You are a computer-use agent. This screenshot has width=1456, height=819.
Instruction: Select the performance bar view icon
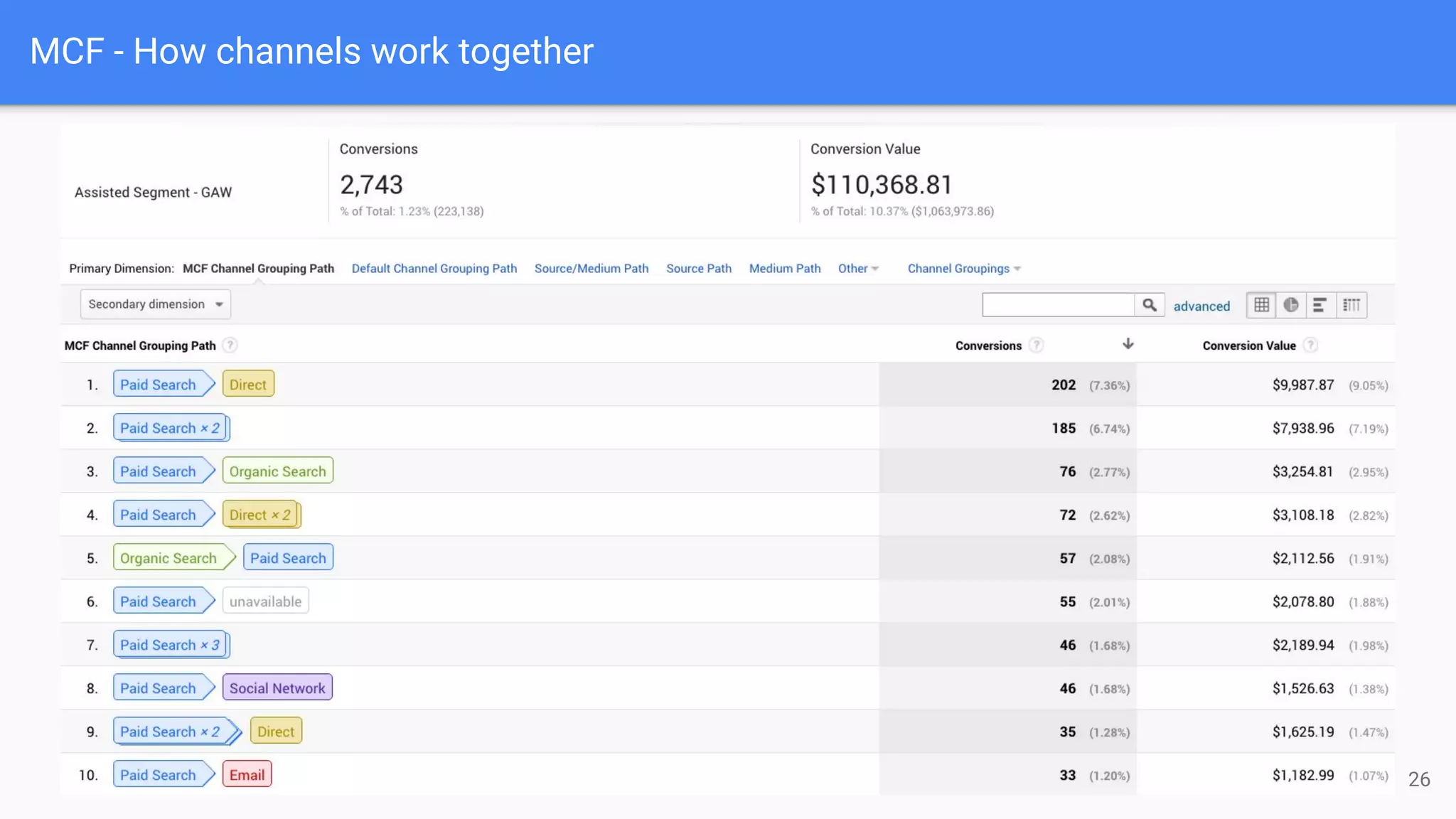pos(1320,305)
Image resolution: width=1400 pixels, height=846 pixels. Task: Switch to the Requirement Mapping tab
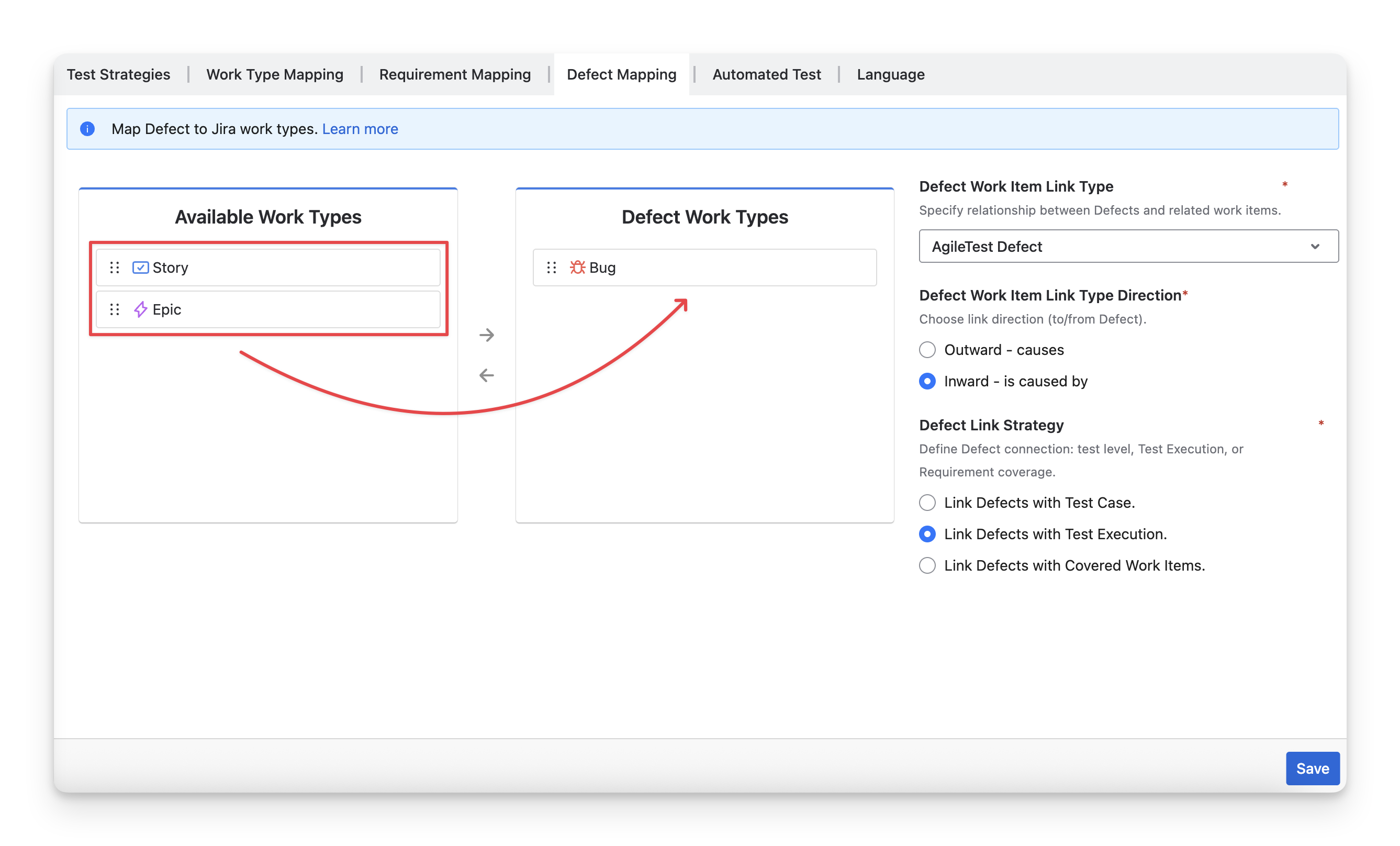[455, 74]
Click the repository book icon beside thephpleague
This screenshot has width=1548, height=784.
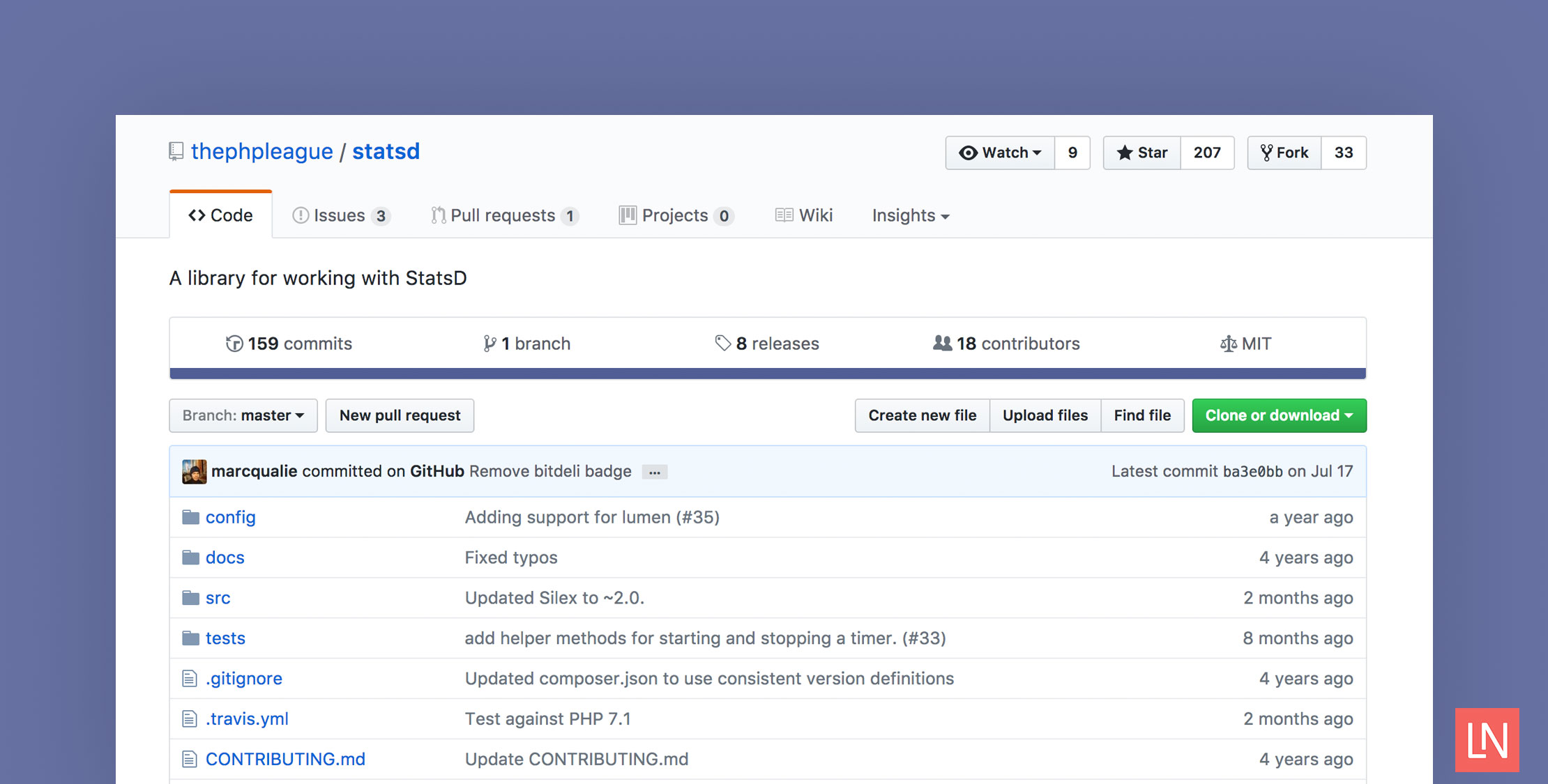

**Task:**
Only the records themselves, retyped exactly, belong in the answer; please leave all images behind.

**Exercise result:**
You are a computer-use agent. This screenshot has width=1456, height=819.
Instruction: Select the performance bar view icon
pos(1320,305)
Image resolution: width=1400 pixels, height=846 pixels. Task: Switch to the Requirement Mapping tab
[455, 74]
Click the repository book icon beside thephpleague
This screenshot has width=1548, height=784.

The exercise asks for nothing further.